However I wanted to find out about other aspects of see the Orkney's history as well - and to get a feel for the landscape. Top of my list of things to see were the standing stones which combine both the history and the land.
The standing stones on Orkney's Mainland. |
These are the Hurlers, a ring of standing stones on Bodmin Moor close to my home. |
I also wanted to get a feel for the landscape. Photographs
give you some idea, but you need to go to a place to get
under its skin. For me, the setting is an integral and important part of any book. I found that although the Orkney islands are beautiful, they're also
windswept (there are few trees) and very wild. The sea and the wind dictate much of how life is lived. Because the islands are so northerly in the summer the sun barely sets. It's still quite light at past 11 in the evening in late June, whereas in the winter the days are very short because the sun barely rises above the horizon. Laurence (see below) told us that by 3pm in winter it's going dark!

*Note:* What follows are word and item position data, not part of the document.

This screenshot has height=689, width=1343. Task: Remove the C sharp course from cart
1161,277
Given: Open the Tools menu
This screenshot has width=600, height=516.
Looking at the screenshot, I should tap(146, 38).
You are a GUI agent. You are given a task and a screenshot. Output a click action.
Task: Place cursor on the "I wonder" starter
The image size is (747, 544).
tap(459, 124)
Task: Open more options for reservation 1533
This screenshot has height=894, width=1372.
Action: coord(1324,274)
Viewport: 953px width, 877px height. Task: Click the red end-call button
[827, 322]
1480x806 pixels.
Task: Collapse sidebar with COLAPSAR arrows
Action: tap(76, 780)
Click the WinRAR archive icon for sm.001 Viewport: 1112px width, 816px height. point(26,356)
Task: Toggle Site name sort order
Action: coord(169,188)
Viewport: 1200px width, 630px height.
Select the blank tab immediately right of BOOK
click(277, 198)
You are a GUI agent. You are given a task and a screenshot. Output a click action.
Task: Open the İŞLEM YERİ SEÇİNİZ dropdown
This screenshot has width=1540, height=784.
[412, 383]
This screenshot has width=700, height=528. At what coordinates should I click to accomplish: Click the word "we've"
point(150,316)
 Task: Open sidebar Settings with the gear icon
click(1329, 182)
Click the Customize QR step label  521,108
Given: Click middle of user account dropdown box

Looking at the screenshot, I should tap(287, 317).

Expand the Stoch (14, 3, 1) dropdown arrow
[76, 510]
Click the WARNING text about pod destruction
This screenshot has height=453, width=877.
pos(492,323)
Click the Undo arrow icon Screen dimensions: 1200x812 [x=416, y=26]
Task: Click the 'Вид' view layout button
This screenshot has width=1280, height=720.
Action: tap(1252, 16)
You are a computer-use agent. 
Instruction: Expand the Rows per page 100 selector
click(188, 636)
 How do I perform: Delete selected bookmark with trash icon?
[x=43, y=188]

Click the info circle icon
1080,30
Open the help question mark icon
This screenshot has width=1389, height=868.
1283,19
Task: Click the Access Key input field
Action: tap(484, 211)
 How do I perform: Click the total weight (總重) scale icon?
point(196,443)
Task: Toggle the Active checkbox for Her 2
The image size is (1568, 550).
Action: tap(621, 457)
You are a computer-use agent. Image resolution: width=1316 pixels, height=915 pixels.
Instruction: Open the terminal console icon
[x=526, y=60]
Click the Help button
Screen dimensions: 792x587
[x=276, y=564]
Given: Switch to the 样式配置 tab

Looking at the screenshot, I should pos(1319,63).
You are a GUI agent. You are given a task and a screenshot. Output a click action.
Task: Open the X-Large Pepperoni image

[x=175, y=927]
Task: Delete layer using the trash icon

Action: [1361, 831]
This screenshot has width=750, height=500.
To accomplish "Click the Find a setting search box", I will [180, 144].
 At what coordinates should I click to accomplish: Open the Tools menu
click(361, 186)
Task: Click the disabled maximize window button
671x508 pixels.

A close-up of a standing stone |
Staggeringly high cliffs; home to hundreds of wheeling, screeching birds. If you like wild and lonely, you'd love it here. |
A solitary Pete! |
And there was the wildlife! So much of it. Many, many birds. I'm not very good at bird photos, but the blobs in the second photo are seals in Scapa Flow which we spotted on a boat trip with the delightful Laurence of the Dawn Star. ( http://www.orkneyboattrips.co.uk/dawnstar.html )
He took us around Scapa Flow - a site very much linked with both WWI and WWII, and showed us the wrecks of huge ships sunk during the wars on his boat's sonar.
Apart from the standing stones and the birds and seals I wanted to see some of the other ancient sites. So we went here, to the Tomb of the Eagles.
Inside the tomb there were many skulls and skeletons and eagle remains, which explains why the tomb is called the Tomb of the Eagles. Once you get inside the tomb, it's high enough to stand up and big enough to fit several people. A Collie dog, like Lightning in The Camelot Inheritance series and one of my favourite breeds, was in there but it was far from happy. It's ears were flat and it was really keen to get out. It reminded me of the scene in The Golden Sword with Arthur and Lightning outside the Granite House.
And then we visited Skara Brea.
Skara Brae. I took this photo to show what is thought to be a sort of dresser like a cupboard. |
Skara Brae is a wonderfully preserved neolithic village, thousands of years old. It shows just how clever our ancient ancestors were! It's not only the ancient Greeks and Egyptians and the Aztecs who were ingenious. (Although I must admit, a pyramid is pretty impressive.)
However our trip wasn't only lonely windswept cliffs and beaches and ancient monuments - we took in some other sights too.
We were treated to a wonderful display by Kirkwall City Pipe Band. |
And then more live music in The Reel. |
Then there was the haggis and a trip to a distillery, but Book 4 is waiting for me so I'm going to leave it at that!
This post is going to be the last for a while, I want to be able to concentrate on the writing. The story is coming along but it needs some quality time without too many distractions. If you've got to this part, thanks for reading my post. Perhaps when you eventually get to read the fourth in The Camelot Inheritance, you'll be able to spot the links between our adventuring and what happens to Gawain.